La Pléaide

1946

Le livre mis en vente le 10 mai est le premier d'un auteur de quarante-six ans — du moins le premier qu'il signe seul. Il est publié par une petite maison d'édition, fondée en 1944 et animée par René Bertelé (qui sera aussi l'éditeur de Michaux), Le Point du jour. La couverture, réalisée d'après une maquette de Brassaï, représente un mur couvert de graffiti sur lequel le seul mot lisible, «âne», désigne un petit personnage dessiné sommairement. Le nom de l'auteur et le titre de l'ouvrage ont été peints en rouge, sans doute à la hâte : la peinture a coulé. Le nom : Prévert ; le titre : Paroles.

C'est bien connu, les paroles s'envolent. Mais Prévert prend le contre-pied du proverbe (ce qui est d'ailleurs l'une de ses méthodes préférées) : «Il n'est pas vrai que les écrits restent. Ce sont les paroles.» L'avenir va lui donner raison. Le succès — le triomphe, plutôt — immédiat, sera durable.

Le volume de 1946 est pourtant plus coûteux que la moyenne. Mais René Bertelé espère bien que les lecteurs des poèmes déjà publiés dans la presse voudront se le procurer, et c'est le cas. Une semaine après la publication, 5 000 exemplaires ont déjà été achetés. Un an plus tard, on en sera à 25 000. La librairie d'Adrienne Monnier, la Maison des amis des livres, en acquiert d'un coup 500, payés comptant. Son registre des ventes porte des noms célèbres : le futur professeur Jean Bernard, le musicien René Leibowitz, le cinéaste Alain Resnais, puis Julien Gracq, Michel Leiris, René Fallet, la photographe Gisèle Freund et, le 2 juillet, André Gide lui-même ; en face de son nom, dans le registre, cette mention : «voui — en personne». Le «contemporain capital» est le 292e acheteur. Il dira par deux fois son enchantement à Prévert et, toujours soucieux de bien « placer » sa voix, il lui avouera que les lectures qu'il fait de Paroles devant un cercle d'amis choisis comptent au nombre de ses «succès»…
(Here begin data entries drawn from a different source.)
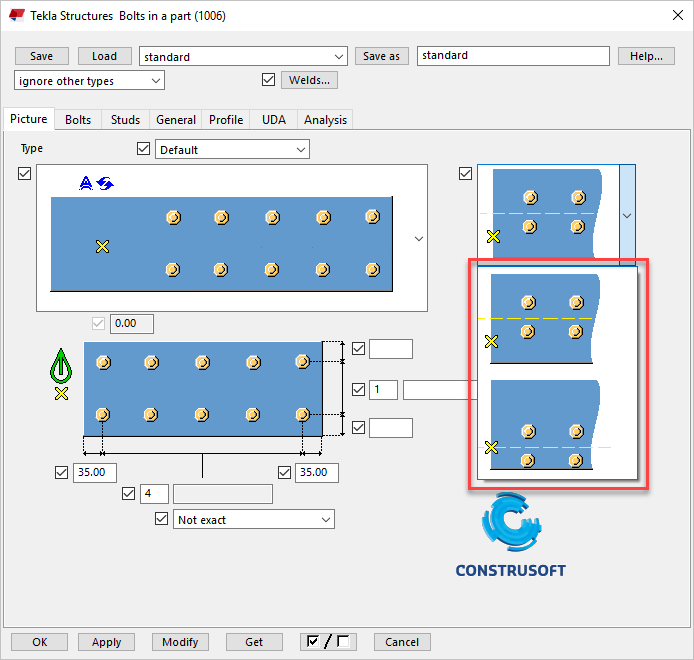Click the yellow X marker in the top bolt picture

pos(101,246)
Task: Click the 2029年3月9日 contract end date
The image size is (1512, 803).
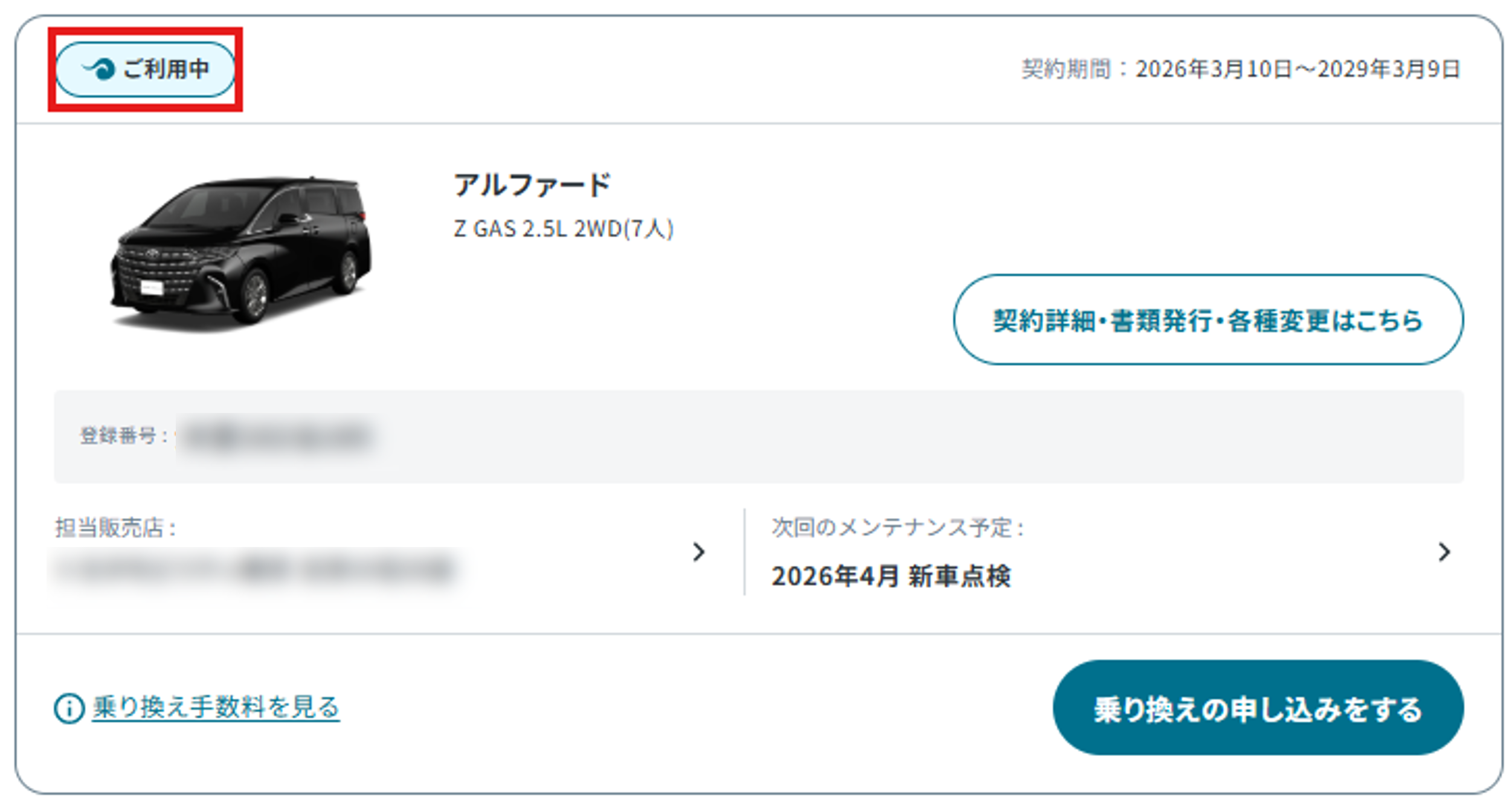Action: [1389, 69]
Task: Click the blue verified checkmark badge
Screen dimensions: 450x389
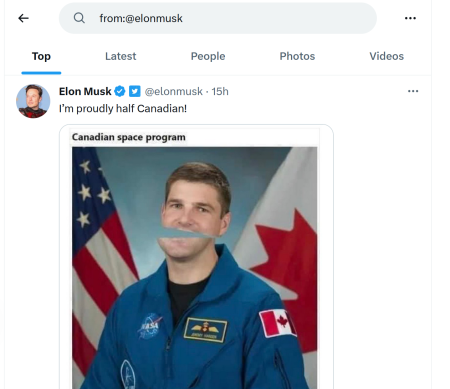Action: (x=120, y=91)
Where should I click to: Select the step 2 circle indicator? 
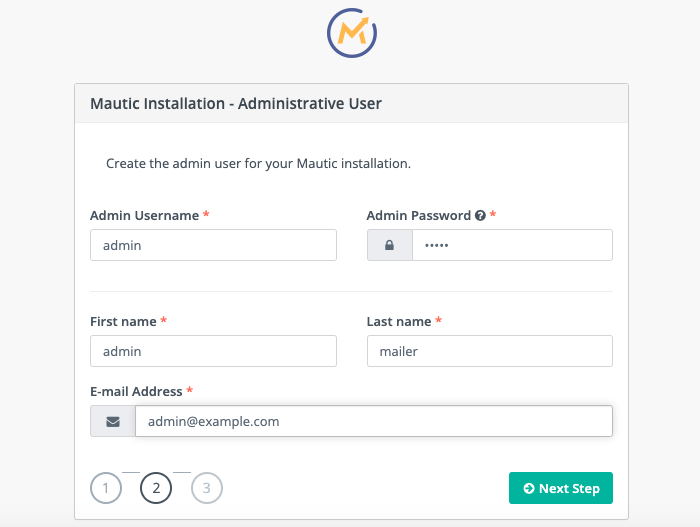[x=156, y=488]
La critique est à l'unisson. Gaëtan Picon n'a pas attendu la sortie du livre pour parler d'« un événement littéraire ». Entre le 17 mai et le mois de juin, Maurice Nadeau n'écrit pas moins de trois articles. Pierre Dumayet le suit de près : deux comptes-rendus en juin-juillet et en août. D'autres noms sont moins attendus (mais l'engouement de Gide était-il si attendu ? et l'achat de Julien Gracq ?) : Maurice Blanchot marque son estime ; et dans sa revue Critique, Georges Bataille consacre vingt pages à Paroles.
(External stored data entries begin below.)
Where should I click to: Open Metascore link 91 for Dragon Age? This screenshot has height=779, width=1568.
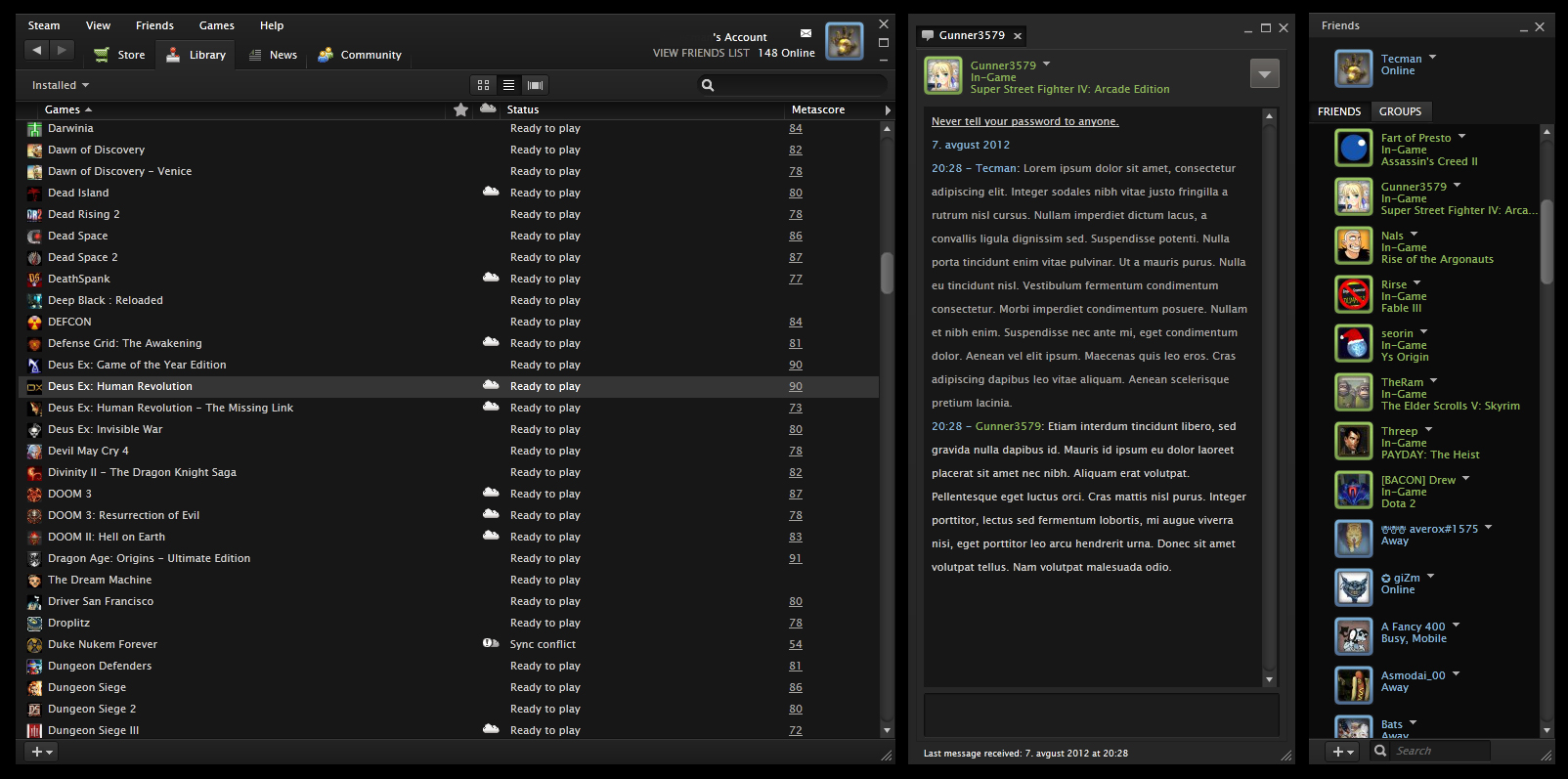click(x=795, y=559)
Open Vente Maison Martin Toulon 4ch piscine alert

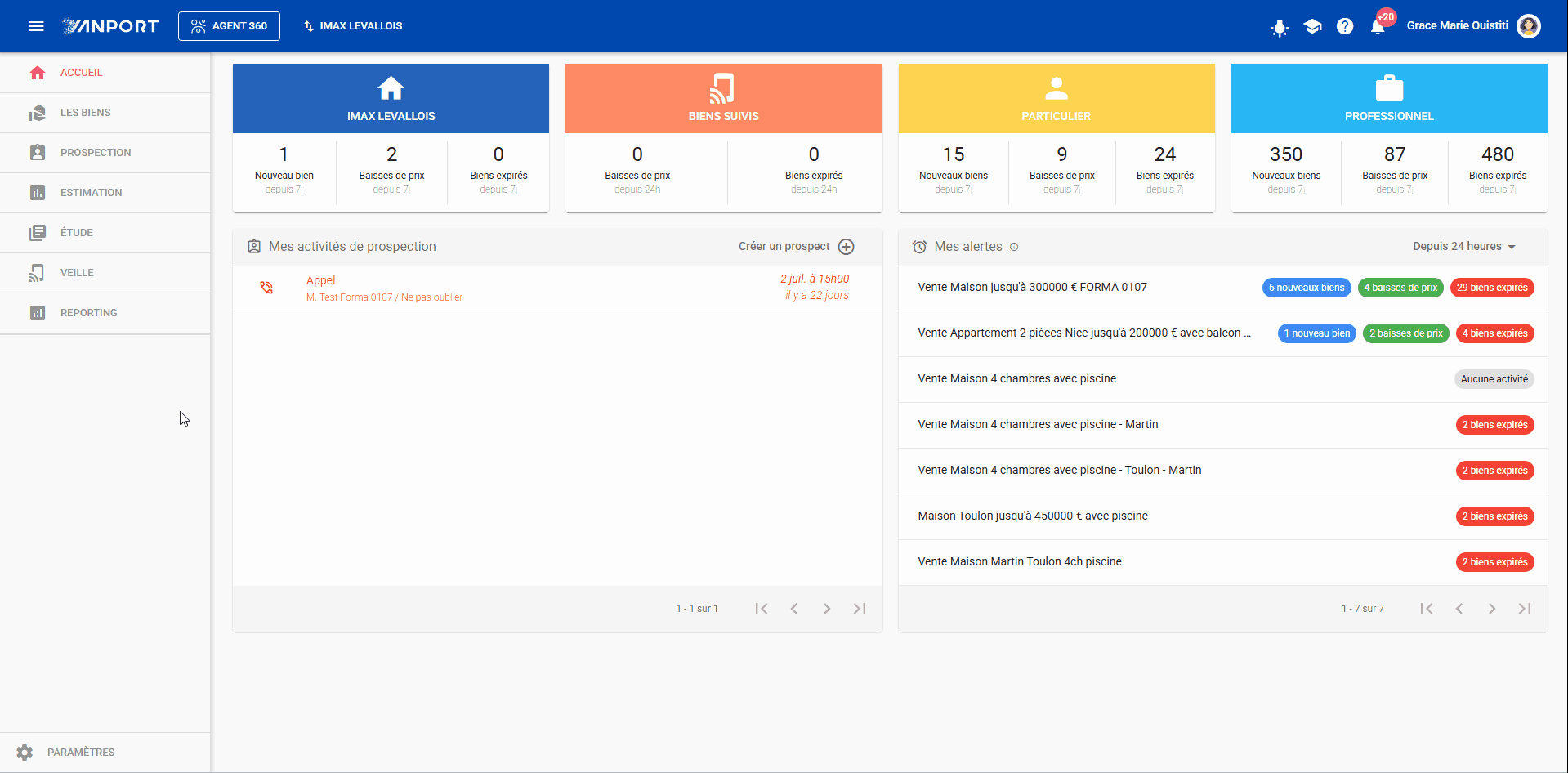(1222, 562)
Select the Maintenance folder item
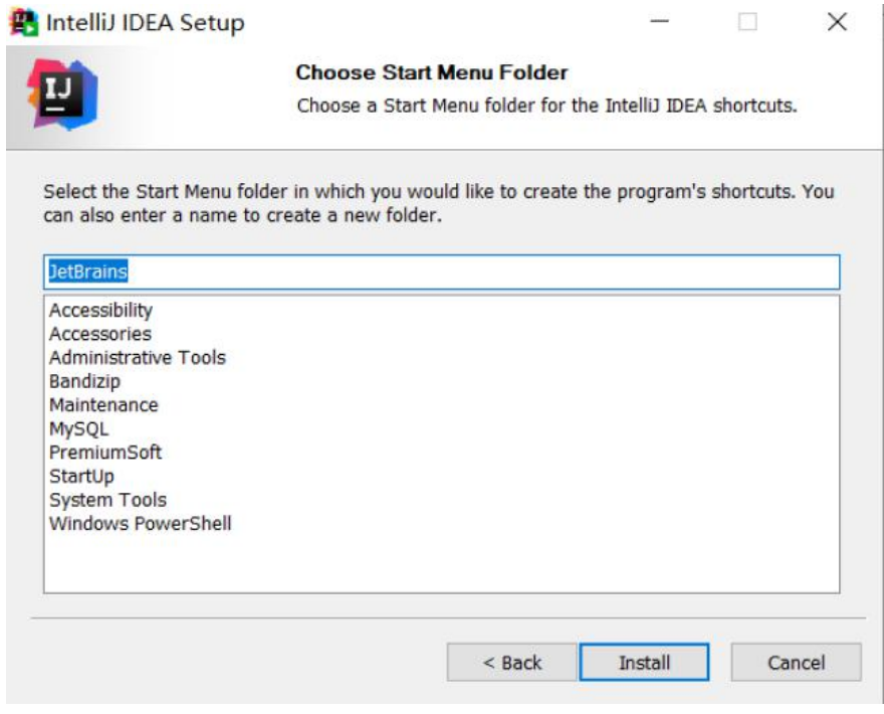Viewport: 884px width, 714px height. point(104,405)
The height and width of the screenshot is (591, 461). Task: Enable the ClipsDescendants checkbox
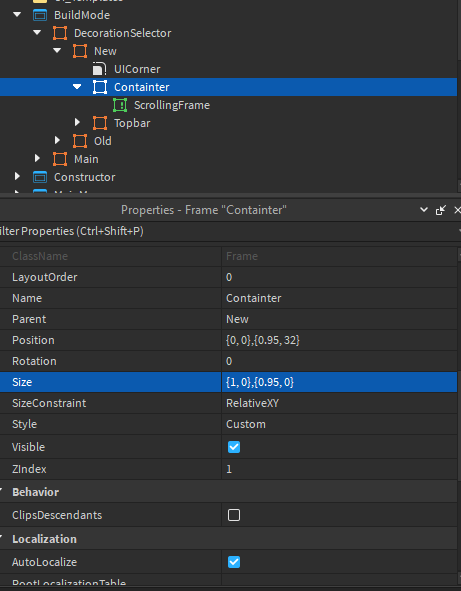(234, 515)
Le titre de son étude, «De l'âge de pierre à Jacques Prévert», pourrait prêter à rire, mais le sous-titre donne à penser : «les Liens de la poésie à l'événement». Pour Bataille, la poésie de Prévert est «en même temps la fille et l'amante de l'événement» ; elle est «poésie parce qu'en elle-même elle opère âprement la ruine de la poésie». Ce «travail de destruction ironique» constitue une «méthode immédiate susceptible de donner à voir».

Démolition (au second degré), immédiateté, «paroles-images» : autant de raisons qui expliquent que, soixante ans après la sortie de l'édition originale, la présence des Paroles de Prévert soit toujours aussi forte. On a beaucoup parlé, à propos de ce livre, de poésie «populaire» ou, comme le dit Blanchot, «facile à entendre». Ces caractéristiques vaudront à Prévert bien des sarcasmes, qui resteront absolument sans effet sur les lecteurs. L'important est évidemment de ne pas confondre «facile à entendre» et «facile» tout court — et de lire Blanchot jusqu'au bout : «facile à entendre», la poésie de Paroles provoque un mouvement «aussi troublant que celui de la poésie la plus obscure».